## PROBLEMS TO WORK ON
a) Write out the part of the CREATE CUSTOM INDEX page from "Italics Variable value." to "the vertical bar.".
b) Put this sentence from the CREATE CUSTOM INDEX page into Spanish: "A composite partition key means that the partition is based on multiple columns."

## TEXT BLOCK
>> BEGIN
CREATE CUSTOM INDEX

Creates a storage-attached index.

Creates a Storage-Attached Indexing (SAI) index. You can create multiple secondary indexes on the same database table, with each SAI index based on any column in the table. Exception: there is no need to define an SAI index based on the partition key when it's comprised of only one column; in this case, SAI issues an invalid query message.

Supported databases:
  • DataStax Astra
  • DataStax Enterprise 6.8.3 and later

You can also define an SAI index using one of the columns in the table's composite partition key. A composite partition key means that the partition is based on multiple columns. In this case with an SAI index, you would specify just one of the columns that comprises the composite partition key. You could define a separate SAI index that specifies another single column from the composite partition key.

Defining one or more SAI indexes based on any column in a database table (with the rules noted above) subsequently gives you the ability to run performant queries that specify the indexed column. See the SAI guide.

Synopsis

CREATE CUSTOM INDEX [ IF NOT EXISTS ] [ index_name ]
  ON [ keyspace_name.]table_name (column_name)
     [ (keys(map_name)) ] 
     [ (values(map_name)) ] 
     [ (entries(map_name)) ]
  USING 'StorageAttachedIndex' 
  [ WITH OPTIONS = { option_map } ] ;
Table 1. Legend
Syntax conventions Description
UPPERCASE Literal keyword.
Lowercase Not literal.
Italics Variable value. Replace with a user-defined value.
[] Optional. Square brackets ( [] ) surround optional command arguments. Do not type the square brackets.
( ) Group. Parentheses ( ( ) ) identify a group to choose from. Do not type the parentheses.
| Or. A vertical bar ( | ) separates alternative elements. Type any one of the elements. Do not type the vertical bar.
... Repeatable. An ellipsis ( ... ) indicates that you can repeat the syntax element as often as required.
'Literal string' Single quotation ( ' ) marks must surround literal strings in CQL statements. Use single quotation marks to preserve upper case.
{ key : value } Map collection. Braces ( { } ) enclose map collections or key value pairs. A colon separates the key and the value.
<datatype1,datatype2> Set, list, map, or tuple. Angle brackets ( < > ) enclose data types in a set, list, map, or tuple. Separate the data types with a comma.
cql_statement; End CQL statement. A semicolon ( ; ) terminates all CQL statements.
[--] Separate the command line options from the command arguments with two hyphens ( -- ). This syntax is useful when arguments might be mistaken for command line options.
>> END
## DATA SECTION
>> BEGIN
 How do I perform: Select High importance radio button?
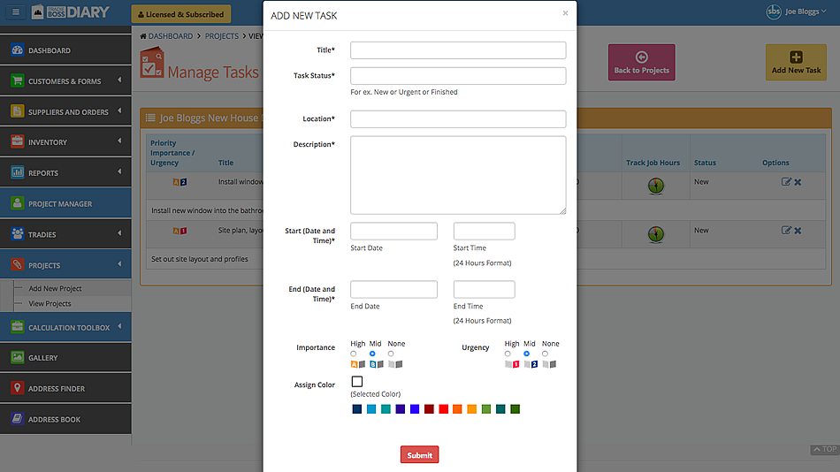tap(354, 354)
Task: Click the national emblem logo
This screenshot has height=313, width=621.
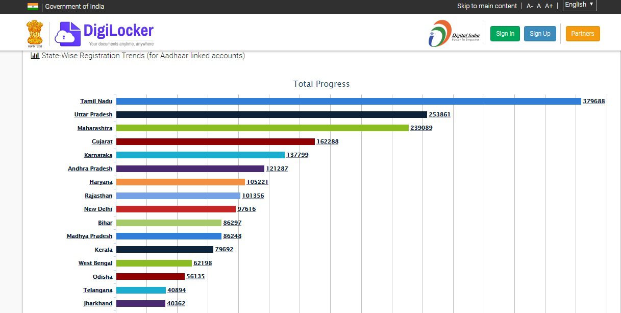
>> END
## TASK-BY-TASK RESULTS
a)
Italics Variable value. Replace with a user-defined value.
[] Optional. Square brackets ( [] ) surround optional command arguments. Do not type the square brackets.
( ) Group. Parentheses ( ( ) ) identify a group to choose from. Do not type the parentheses.
| Or. A vertical bar ( | ) separates alternative elements. Type any one of the elements. Do not type the vertical bar.

b) Una clave de partición compuesta significa que la partición se basa en varias columnas.